Но ни он, ни я не хотели потерять ни крупицы нашего нежданного счастья — шутка судьбы, подарок, наказание — всё равно, ни он, ни я не могли отступить. Как во тьме, как слепые, на ощупь, мы продвигались друг к другу. Не считаясь ни с чем.

Если ты готов платить мукой за счастье, готов и я.

Я не назову тебя милым — ты мой ад.

Я не назову тебя жестоким — ты мой рай.

Ты привратник и там, и там, ты мой предел, мой притин, от тебя все пути — только назад.

                ***

Показалось ли мне? Но разве не разлетелись прежде совсем прозрачные мальки красноватыми брызгами?

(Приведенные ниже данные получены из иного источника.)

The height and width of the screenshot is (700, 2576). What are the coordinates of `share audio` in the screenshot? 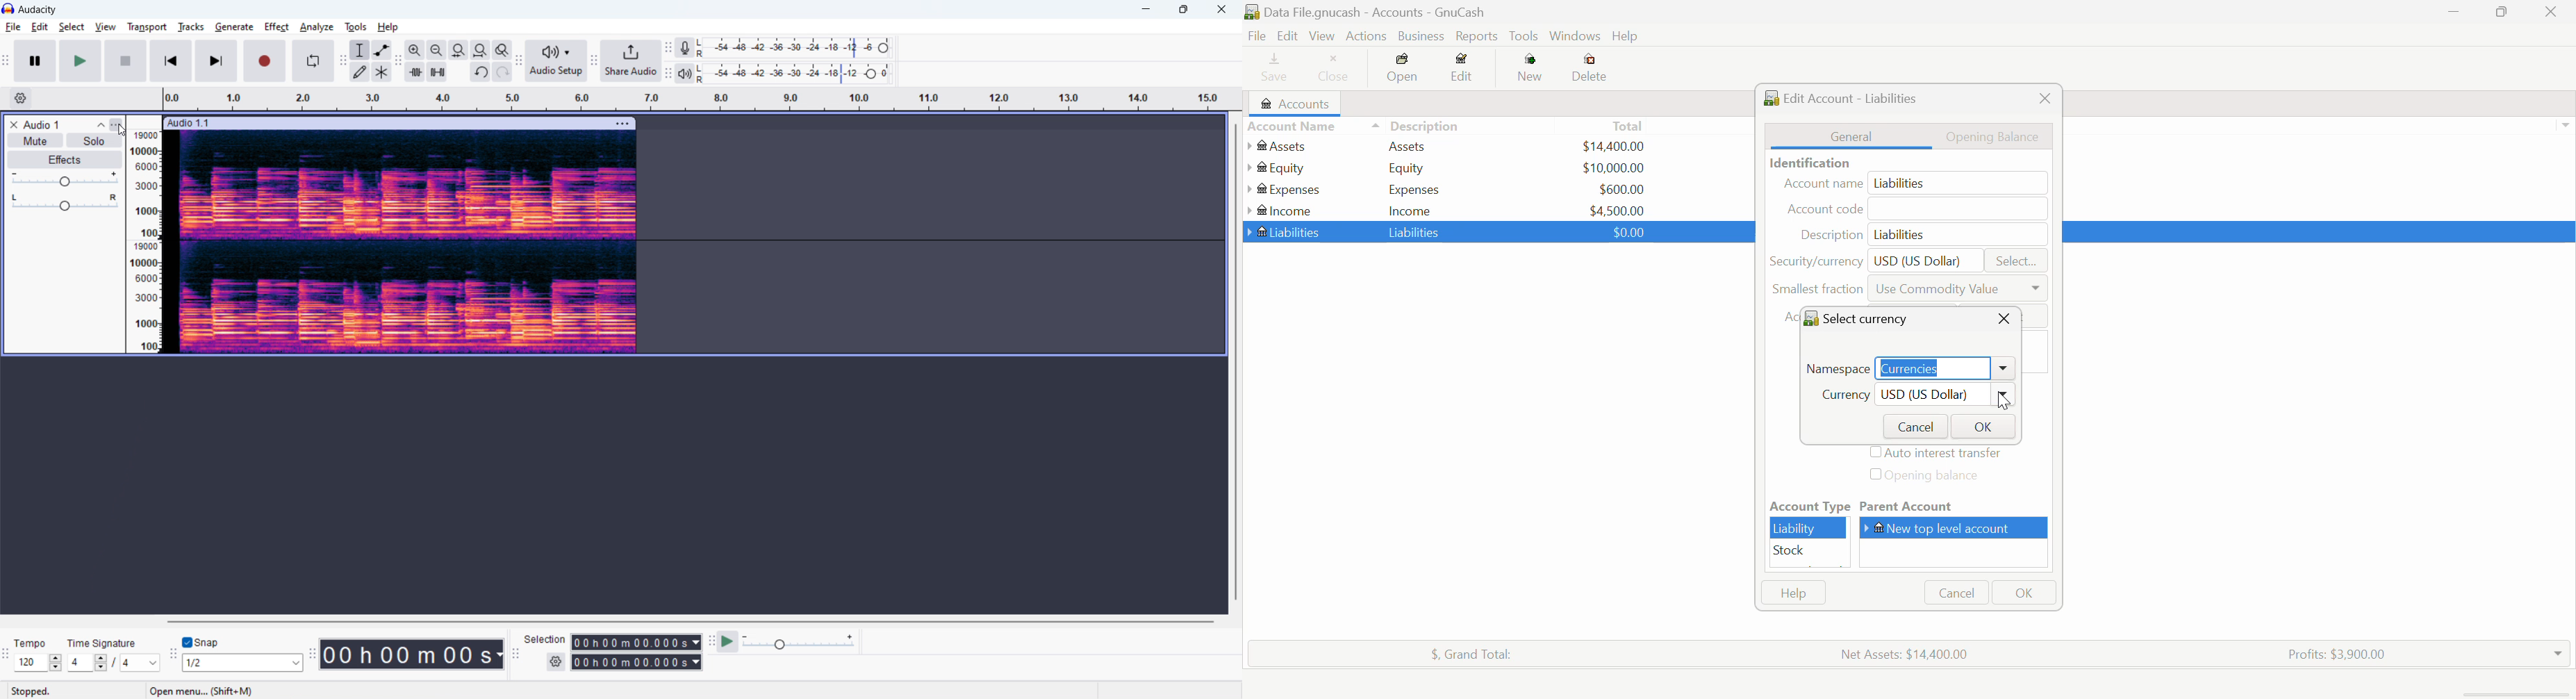 It's located at (631, 61).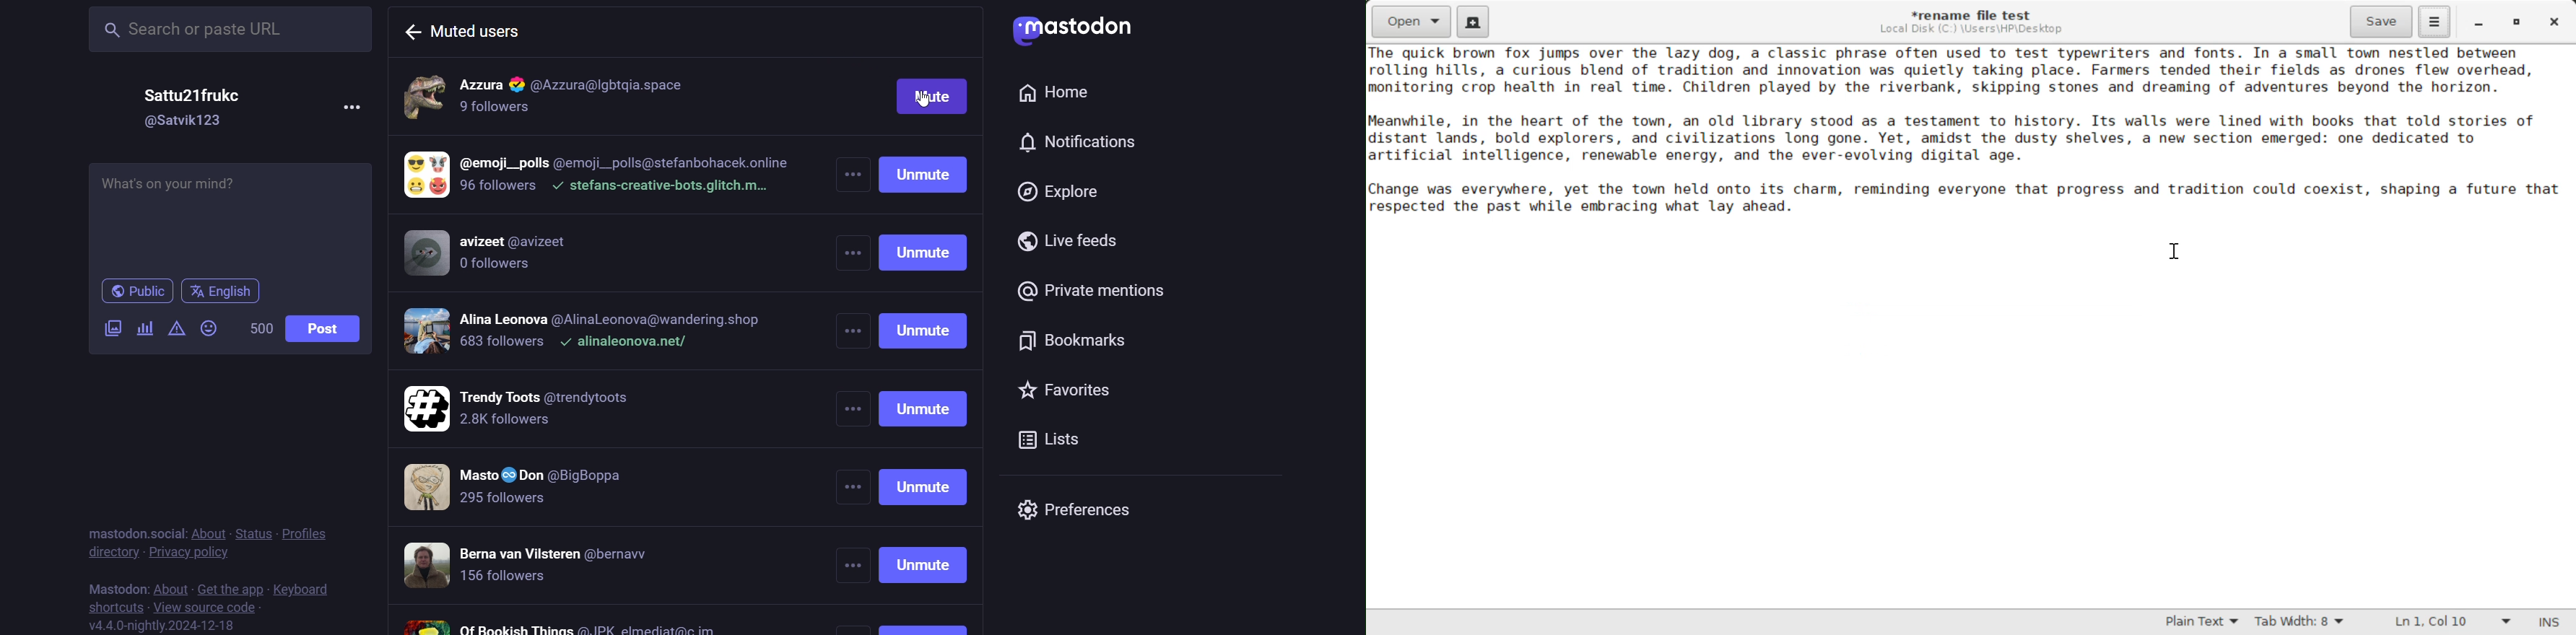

Разве не показалось каменистое дно из песчаного ложа? Разве зелень кустов не стала темнее?
Почудилось?
Или просто изменилось освещение?

Ответ выплыл из тёмной глубины, повис в хрустальном потоке, алый, как язычок пламени, как алая капля крови в тонком стекле чешуи, посмотрел золотым глазом с чёрной точкой зрачка и, вильнув, ушёл в непроглядную тень.
Не показалось.

Уже выбравшись из лощинки, я обернулся на сиреневую манушку дерева-шатра. Кто спал под ним? Какие сны видел? Или счастье было — наяву?
Моё-то осталось там. Золотом и кровью. Глубиной. Тенью.

Теперь я знал ещё один секрет Салангая.


================
    Комментарии:

    *Corps a corps — ближний бой с соприкосновением рук и туловища (столкновение)

    Притин — это слово не Тениша, так его называл Нау.
    Притин — место, к чему что приурочено, привязано; предел движенья или точка стоянья чего. «Далеко журавль отлетает, а и ему есть притин, с которого он поворачивается».